-- Short problem --
Reproduce verbatim the lines of the records from the one containing "This screenshot has height=354, width=671." through the end of the records.

-- Data in this exercise --
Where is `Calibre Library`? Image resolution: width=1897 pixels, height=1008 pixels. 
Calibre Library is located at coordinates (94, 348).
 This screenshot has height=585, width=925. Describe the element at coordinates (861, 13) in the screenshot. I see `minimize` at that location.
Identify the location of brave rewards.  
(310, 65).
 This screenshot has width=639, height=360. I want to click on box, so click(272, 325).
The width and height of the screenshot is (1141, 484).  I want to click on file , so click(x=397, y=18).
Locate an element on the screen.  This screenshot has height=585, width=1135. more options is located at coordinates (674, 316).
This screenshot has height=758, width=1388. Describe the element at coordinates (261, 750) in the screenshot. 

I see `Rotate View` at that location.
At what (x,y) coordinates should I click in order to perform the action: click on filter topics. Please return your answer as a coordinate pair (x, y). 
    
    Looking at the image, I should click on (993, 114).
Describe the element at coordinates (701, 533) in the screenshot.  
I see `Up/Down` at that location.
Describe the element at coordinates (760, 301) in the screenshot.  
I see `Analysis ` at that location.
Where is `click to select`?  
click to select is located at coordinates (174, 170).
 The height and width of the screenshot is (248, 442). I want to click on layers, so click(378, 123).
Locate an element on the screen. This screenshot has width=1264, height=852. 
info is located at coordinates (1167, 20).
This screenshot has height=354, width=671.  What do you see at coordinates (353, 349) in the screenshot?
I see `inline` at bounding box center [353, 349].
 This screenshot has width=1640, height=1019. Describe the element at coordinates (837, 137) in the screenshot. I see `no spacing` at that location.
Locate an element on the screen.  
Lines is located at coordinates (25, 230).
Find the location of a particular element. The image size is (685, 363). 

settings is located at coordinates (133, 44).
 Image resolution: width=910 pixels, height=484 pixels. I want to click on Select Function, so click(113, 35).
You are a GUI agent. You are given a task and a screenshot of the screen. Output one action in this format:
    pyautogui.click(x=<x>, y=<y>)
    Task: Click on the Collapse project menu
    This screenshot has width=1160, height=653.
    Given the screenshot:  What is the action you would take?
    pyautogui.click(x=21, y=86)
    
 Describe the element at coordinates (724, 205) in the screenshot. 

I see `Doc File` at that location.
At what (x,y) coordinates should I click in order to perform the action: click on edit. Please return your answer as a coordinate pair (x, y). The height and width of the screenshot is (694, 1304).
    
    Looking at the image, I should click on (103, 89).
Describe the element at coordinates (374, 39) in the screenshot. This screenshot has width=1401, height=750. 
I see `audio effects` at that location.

-- Answer to this exercise --
This screenshot has height=354, width=671.  What do you see at coordinates (353, 349) in the screenshot?
I see `inline` at bounding box center [353, 349].
 This screenshot has width=1640, height=1019. Describe the element at coordinates (837, 137) in the screenshot. I see `no spacing` at that location.
Locate an element on the screen.  
Lines is located at coordinates (25, 230).
Find the location of a particular element. The image size is (685, 363). 

settings is located at coordinates (133, 44).
 Image resolution: width=910 pixels, height=484 pixels. I want to click on Select Function, so click(113, 35).
You are a GUI agent. You are given a task and a screenshot of the screen. Output one action in this format:
    pyautogui.click(x=<x>, y=<y>)
    Task: Click on the Collapse project menu
    This screenshot has width=1160, height=653.
    Given the screenshot:  What is the action you would take?
    pyautogui.click(x=21, y=86)
    
 Describe the element at coordinates (724, 205) in the screenshot. 

I see `Doc File` at that location.
At what (x,y) coordinates should I click in order to perform the action: click on edit. Please return your answer as a coordinate pair (x, y). The height and width of the screenshot is (694, 1304).
    
    Looking at the image, I should click on (103, 89).
Describe the element at coordinates (374, 39) in the screenshot. This screenshot has width=1401, height=750. 
I see `audio effects` at that location.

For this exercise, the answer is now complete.